(Stored items)

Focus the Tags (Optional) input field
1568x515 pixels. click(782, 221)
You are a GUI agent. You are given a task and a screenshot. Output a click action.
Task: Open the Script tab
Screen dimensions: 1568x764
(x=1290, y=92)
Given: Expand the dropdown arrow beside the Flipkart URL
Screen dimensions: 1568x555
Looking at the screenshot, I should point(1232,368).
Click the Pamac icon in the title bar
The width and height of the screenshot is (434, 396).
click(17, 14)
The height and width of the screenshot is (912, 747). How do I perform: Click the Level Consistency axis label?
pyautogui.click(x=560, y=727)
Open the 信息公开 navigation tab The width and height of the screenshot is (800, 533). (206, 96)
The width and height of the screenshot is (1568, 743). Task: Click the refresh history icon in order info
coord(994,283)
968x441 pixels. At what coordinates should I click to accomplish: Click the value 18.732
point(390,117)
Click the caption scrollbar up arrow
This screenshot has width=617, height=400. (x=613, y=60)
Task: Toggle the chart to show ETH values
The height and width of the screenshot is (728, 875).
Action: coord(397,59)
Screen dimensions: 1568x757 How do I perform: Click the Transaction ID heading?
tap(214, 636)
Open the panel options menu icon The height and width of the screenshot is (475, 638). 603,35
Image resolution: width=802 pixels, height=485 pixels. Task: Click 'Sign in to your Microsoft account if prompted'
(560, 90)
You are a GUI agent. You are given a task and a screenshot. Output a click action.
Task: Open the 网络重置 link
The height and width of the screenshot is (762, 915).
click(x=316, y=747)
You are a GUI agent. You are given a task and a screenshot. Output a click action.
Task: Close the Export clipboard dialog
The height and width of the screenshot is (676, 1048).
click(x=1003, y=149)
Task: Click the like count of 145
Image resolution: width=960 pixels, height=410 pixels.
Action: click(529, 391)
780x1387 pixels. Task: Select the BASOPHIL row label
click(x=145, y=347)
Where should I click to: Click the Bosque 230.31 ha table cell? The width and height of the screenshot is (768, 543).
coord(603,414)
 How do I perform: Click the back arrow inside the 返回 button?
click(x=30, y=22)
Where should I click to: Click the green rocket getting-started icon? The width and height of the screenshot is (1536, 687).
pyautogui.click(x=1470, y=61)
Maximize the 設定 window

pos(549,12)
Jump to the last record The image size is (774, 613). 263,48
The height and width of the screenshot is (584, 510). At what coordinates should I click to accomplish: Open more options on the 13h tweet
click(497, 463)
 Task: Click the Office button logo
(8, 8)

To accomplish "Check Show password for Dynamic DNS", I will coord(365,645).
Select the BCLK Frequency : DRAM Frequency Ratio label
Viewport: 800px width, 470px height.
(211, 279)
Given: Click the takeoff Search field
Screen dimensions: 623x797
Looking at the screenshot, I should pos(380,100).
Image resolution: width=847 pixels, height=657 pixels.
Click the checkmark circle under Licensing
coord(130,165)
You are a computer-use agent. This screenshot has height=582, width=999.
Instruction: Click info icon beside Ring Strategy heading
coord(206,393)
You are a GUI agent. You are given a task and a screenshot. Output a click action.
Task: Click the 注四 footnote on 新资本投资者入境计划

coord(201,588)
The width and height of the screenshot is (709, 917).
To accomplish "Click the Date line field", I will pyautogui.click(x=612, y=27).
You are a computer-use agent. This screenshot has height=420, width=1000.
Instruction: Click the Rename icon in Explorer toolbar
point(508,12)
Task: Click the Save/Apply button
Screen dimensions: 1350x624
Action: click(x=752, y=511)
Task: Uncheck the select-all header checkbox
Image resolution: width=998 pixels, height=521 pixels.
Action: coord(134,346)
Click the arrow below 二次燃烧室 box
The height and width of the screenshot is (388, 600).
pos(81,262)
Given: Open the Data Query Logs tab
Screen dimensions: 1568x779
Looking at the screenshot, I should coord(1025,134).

What to produce -
Return each line of the records above exactly as it reads.

Problem solution -
Focus the Tags (Optional) input field
1568x515 pixels. click(782, 221)
You are a GUI agent. You are given a task and a screenshot. Output a click action.
Task: Open the Script tab
Screen dimensions: 1568x764
(x=1290, y=92)
Given: Expand the dropdown arrow beside the Flipkart URL
Screen dimensions: 1568x555
Looking at the screenshot, I should point(1232,368).
Click the Pamac icon in the title bar
The width and height of the screenshot is (434, 396).
click(17, 14)
The height and width of the screenshot is (912, 747). How do I perform: Click the Level Consistency axis label?
pyautogui.click(x=560, y=727)
Open the 信息公开 navigation tab The width and height of the screenshot is (800, 533). (206, 96)
The width and height of the screenshot is (1568, 743). Task: Click the refresh history icon in order info
coord(994,283)
968x441 pixels. At what coordinates should I click to accomplish: Click the value 18.732
point(390,117)
Click the caption scrollbar up arrow
This screenshot has width=617, height=400. (x=613, y=60)
Task: Toggle the chart to show ETH values
The height and width of the screenshot is (728, 875).
Action: coord(397,59)
Screen dimensions: 1568x757 How do I perform: Click the Transaction ID heading?
tap(214, 636)
Open the panel options menu icon The height and width of the screenshot is (475, 638). 603,35
Image resolution: width=802 pixels, height=485 pixels. Task: Click 'Sign in to your Microsoft account if prompted'
(560, 90)
You are a GUI agent. You are given a task and a screenshot. Output a click action.
Task: Open the 网络重置 link
The height and width of the screenshot is (762, 915).
click(x=316, y=747)
You are a GUI agent. You are given a task and a screenshot. Output a click action.
Task: Close the Export clipboard dialog
The height and width of the screenshot is (676, 1048).
click(x=1003, y=149)
Task: Click the like count of 145
Image resolution: width=960 pixels, height=410 pixels.
Action: click(529, 391)
780x1387 pixels. Task: Select the BASOPHIL row label
click(x=145, y=347)
Where should I click to: Click the Bosque 230.31 ha table cell? The width and height of the screenshot is (768, 543).
coord(603,414)
 How do I perform: Click the back arrow inside the 返回 button?
click(x=30, y=22)
Where should I click to: Click the green rocket getting-started icon? The width and height of the screenshot is (1536, 687).
pyautogui.click(x=1470, y=61)
Maximize the 設定 window

pos(549,12)
Jump to the last record The image size is (774, 613). 263,48
The height and width of the screenshot is (584, 510). At what coordinates should I click to accomplish: Open more options on the 13h tweet
click(497, 463)
 Task: Click the Office button logo
(8, 8)

To accomplish "Check Show password for Dynamic DNS", I will coord(365,645).
Select the BCLK Frequency : DRAM Frequency Ratio label
Viewport: 800px width, 470px height.
(211, 279)
Given: Click the takeoff Search field
Screen dimensions: 623x797
Looking at the screenshot, I should pos(380,100).
Image resolution: width=847 pixels, height=657 pixels.
Click the checkmark circle under Licensing
coord(130,165)
You are a computer-use agent. This screenshot has height=582, width=999.
Instruction: Click info icon beside Ring Strategy heading
coord(206,393)
You are a GUI agent. You are given a task and a screenshot. Output a click action.
Task: Click the 注四 footnote on 新资本投资者入境计划

coord(201,588)
The width and height of the screenshot is (709, 917).
To accomplish "Click the Date line field", I will pyautogui.click(x=612, y=27).
You are a computer-use agent. This screenshot has height=420, width=1000.
Instruction: Click the Rename icon in Explorer toolbar
point(508,12)
Task: Click the Save/Apply button
Screen dimensions: 1350x624
Action: click(x=752, y=511)
Task: Uncheck the select-all header checkbox
Image resolution: width=998 pixels, height=521 pixels.
Action: coord(134,346)
Click the arrow below 二次燃烧室 box
The height and width of the screenshot is (388, 600).
pos(81,262)
Given: Open the Data Query Logs tab
Screen dimensions: 1568x779
Looking at the screenshot, I should coord(1025,134).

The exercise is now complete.